Over the next dozen years or so, I helped occasionally with my mom’s garden, (aka as little as possible) but it wasn’t until I owned my own little piece of earth (sort of) that I really took to the gardening bug. My husband and I had been married almost a year when we bought our first home–a single-wide trailer at the end of a small trailer park in Cedar City. If nothing else, that place was a lesson on the ‘joys’ of home ownership and the pitfalls of renting to others. But I digress.
Because the trailer was the last one in the park, I not only had a dime-sized plot of grass out front, but a spot of dirt between the trailer and back fence. Never one to do things by halves, I immediately began digging out the weeds, setting stepping stones, and planting flowers and veggies. After we added some garden lights to the yard, I could sit on the back steps and admire my handy work. It was so cool.
Since then, we’ve owned two new homes where I got to be in charge of all the landscape design. I’ve made my share of mistakes, but I’ve also learned plenty along the way and hope to be able to share some of that knowledge with you.
The prophets have urged us to grow some of our own food, then preserve it for our food storage. I admit my chickens, ducks and geese helped themselves to most of my veggies last summer, but my new fence ought to prevent that from happening again. I hope.

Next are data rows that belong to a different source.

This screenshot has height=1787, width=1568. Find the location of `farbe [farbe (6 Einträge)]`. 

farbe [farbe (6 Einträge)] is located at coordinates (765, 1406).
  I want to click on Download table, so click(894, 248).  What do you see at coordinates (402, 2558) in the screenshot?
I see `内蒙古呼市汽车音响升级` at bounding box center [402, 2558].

I got a slow start on my yard this year and hadn’t done much in the vegetable garden. You can see the before and after photos I took. I hauled about 150 gallons of weeds out of the garden area (in plastic tubs) but I’m not quite done. I also have a couple of beds that I haven’t finished building. Flowers are so much more fun than tending to vegetables that take months before you get to eat them. Cleaning out the vegetable garden and getting my veggies in was the top project on my list for this weekend.
Since I’ve been putting it off, I had to buy broccoli and cauliflower in addition to my tomatoes, and it took a couple of stores before I found someone who still had onion sets. Other years I have started almost all of my plants from seed, but alas, I was a slacker. Memorial Day weekend is the traditional time to get our corn and beans planted here in Utah, so if you haven’t started yet, get out there and get things going. If you live much north of Utah, check your local frost dates before putting in more tender vegetables. This is one place that gives a first and last frost date in many areas, but other Web sites may have different listings.
Tip: I have massive airborne allergies to the wild rye that sprouts everywhere in my yard, and it is currently putting off pollen. I learned that hosing down the area where I wanted to work kept the pollen from bothering me, and I only had problems weeding around it when it got dry enough to start sending off pollen again. Try it if you have something in your yard giving you fits.